■ AUFGABENSTELLUNG ■
Welche Truppe hat laut dem Textauszug „Orpheus in der Unterwelt“ an der Volksoper inszeniert?

Die Götter sind lustig und auch nur Menschen.

Barbara Pálffy

Als wäre Jacques Offenbachs Orpheus in der Unterwelt nicht gut mit gesellschaftsbissigen Turbulenzen bestückt, wurde dem Stück an der Volksoper auch noch eine Rahmenhandlung beigelegt: Es betritt der Komponist selbst, der seine Parodie auf die Scheinmoral der französischen Gesellschaft antik getarnt hat, die Bühne. Offenbach fühlt sich geehrt, endlich an der Wiener Staatsoper aufgeführt zu werden!

Es ist ein Irrtum des Auferstandenen (1819–1880), auf den ihn aufmerksam zu machen, lange keiner wagt. Schließlich ist der Compositeur (großartig Marcel Mohab) ein Mann mit fragilen Nerven. Er zürnt, weil es von ihm kein Denkmal in Wien gibt. Bei der Nennung des Namens Richard Wagner bricht er sogar zusammen (Offenbach schreiend: "Dieser selbstgerechte Kryptofaschist!"). Aufrichten kann ihn an diesem Samstagabend nur der Gedanke, dass auch Wagner kein Denkmal besitzt.

Auch Bacchus ist zugegen

Natürlich ist auch der Anblick von Eurydike aufbauend und erregend, die Hedwig Ritter mutig und schrill durch alle Koloraturgefahren navigiert. Offenbach hat sich in die von ihm komponierte Figur verguckt und wird ihr die gesamte Inszenierung der britischen Heiterkeitstruppe Spymonkey hindurch hinterherhecheln. Auch als Gott Bacchus, bevor er am Ende doch ein Denkmal bekommt, indem er von Jupiter in ein solches verwandelt wird.

■ DATENZEILEN ■
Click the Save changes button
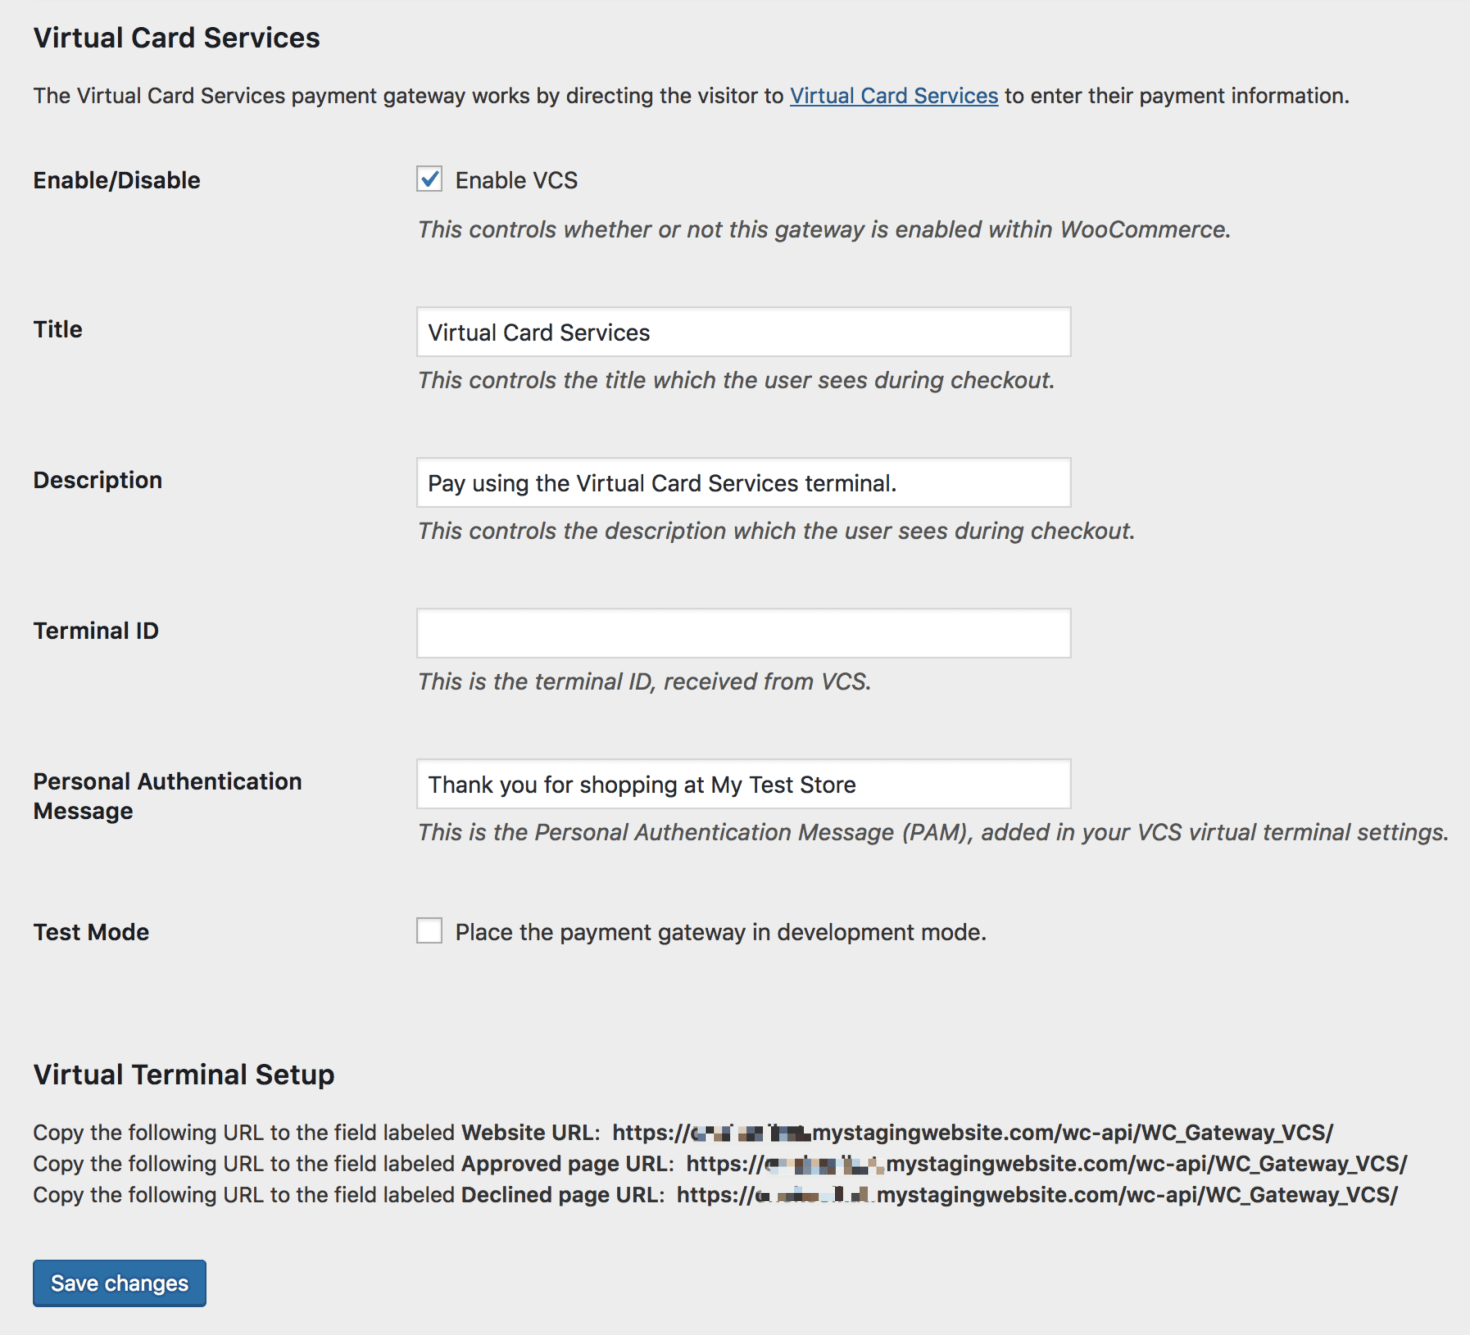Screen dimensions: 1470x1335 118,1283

---

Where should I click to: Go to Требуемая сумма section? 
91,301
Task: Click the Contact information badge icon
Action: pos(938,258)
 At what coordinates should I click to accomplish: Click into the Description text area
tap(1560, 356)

...

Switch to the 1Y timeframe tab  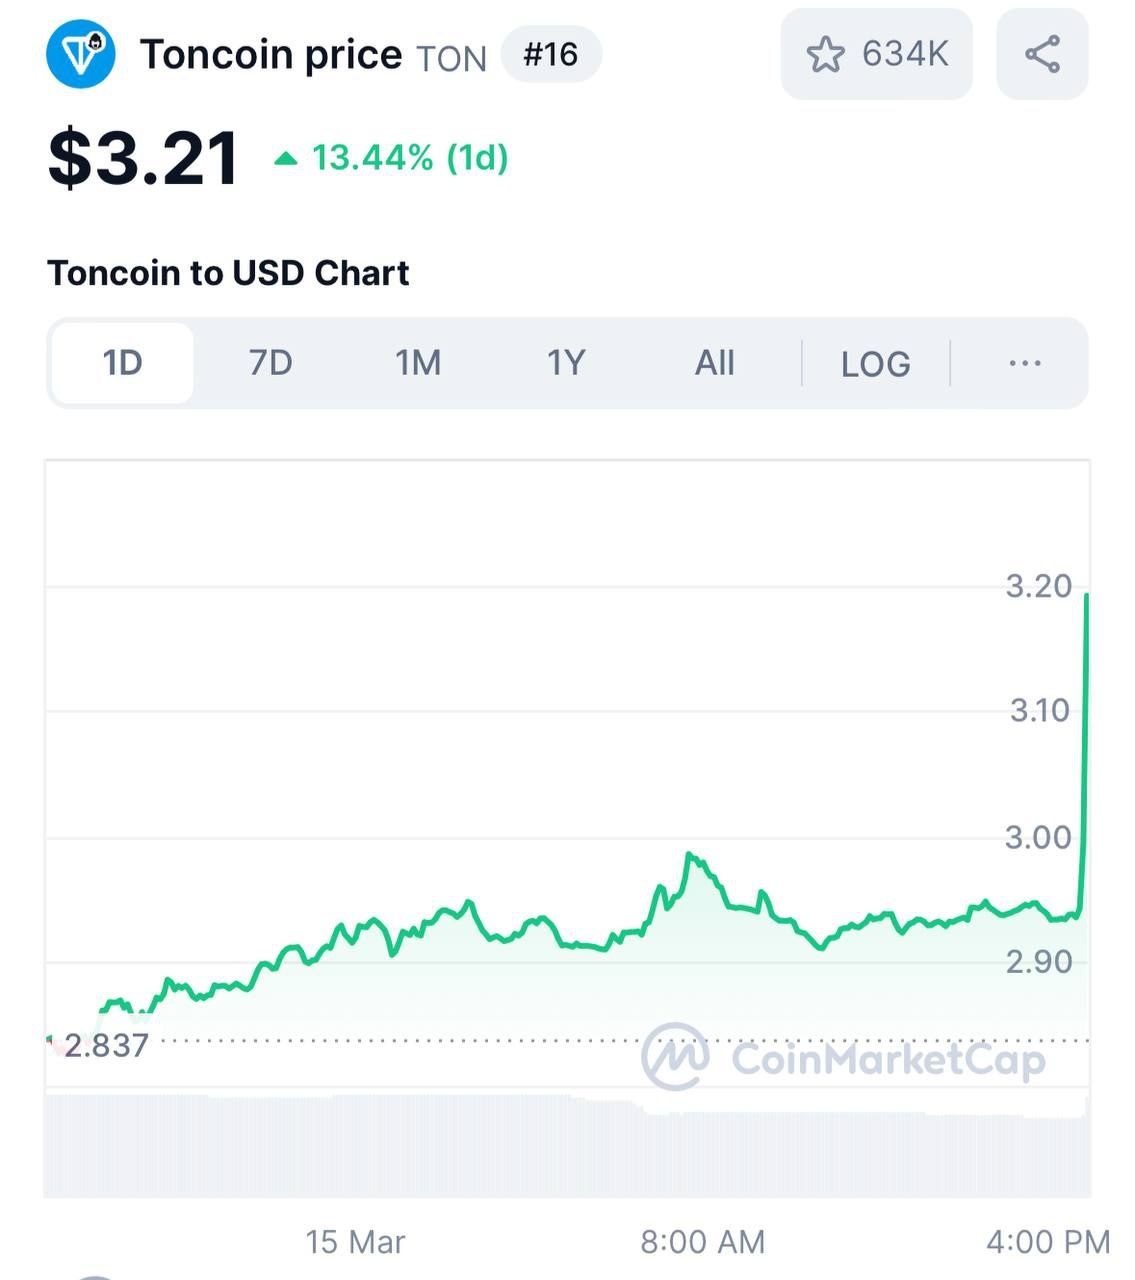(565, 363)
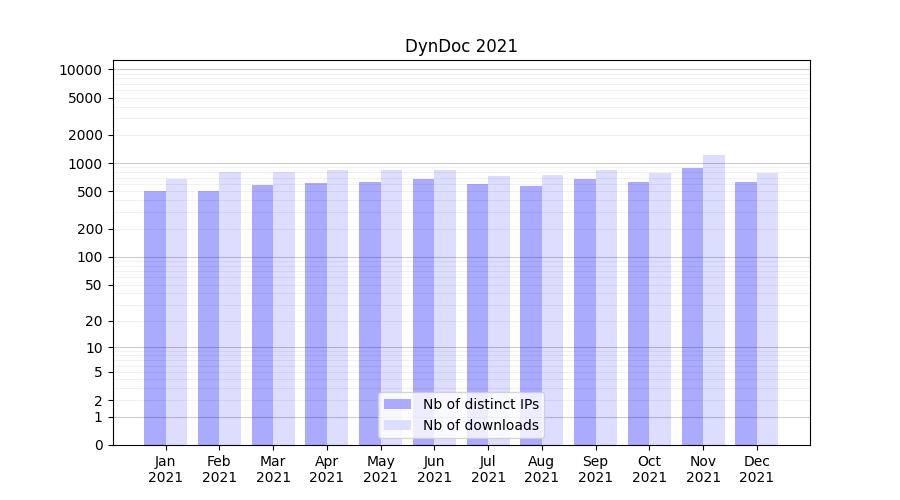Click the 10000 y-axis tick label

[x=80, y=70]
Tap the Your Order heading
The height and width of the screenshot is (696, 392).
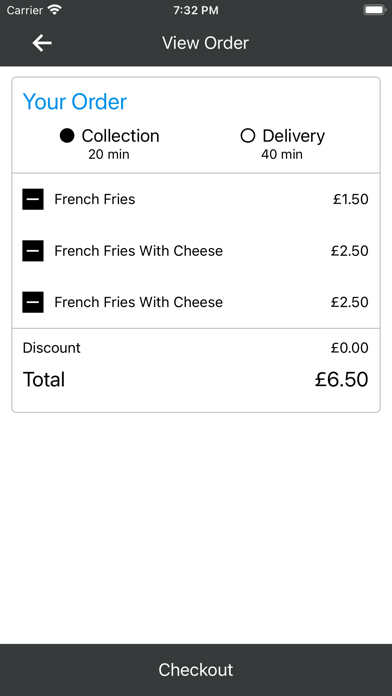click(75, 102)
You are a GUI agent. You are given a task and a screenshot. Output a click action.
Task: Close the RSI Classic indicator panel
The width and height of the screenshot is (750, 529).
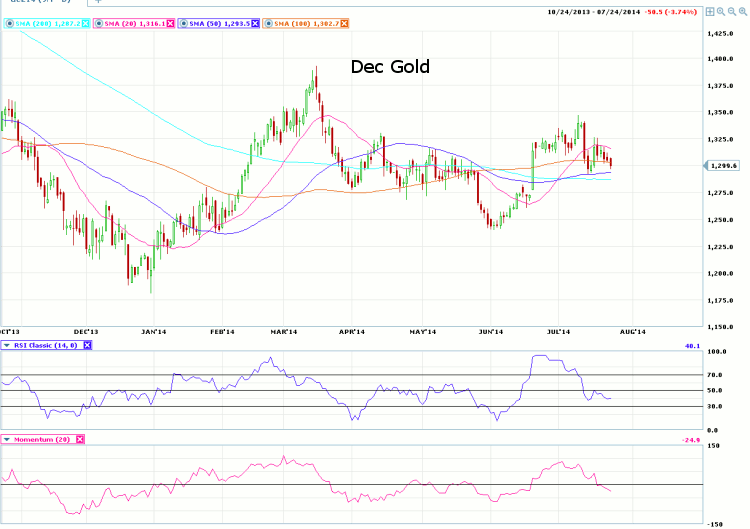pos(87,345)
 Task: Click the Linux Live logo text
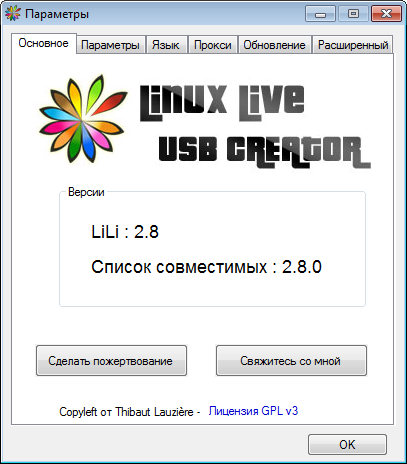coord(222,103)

■ VOLLSTÄNDIGE ANTWORT ■
Die britische Heiterkeitstruppe Spymonkey.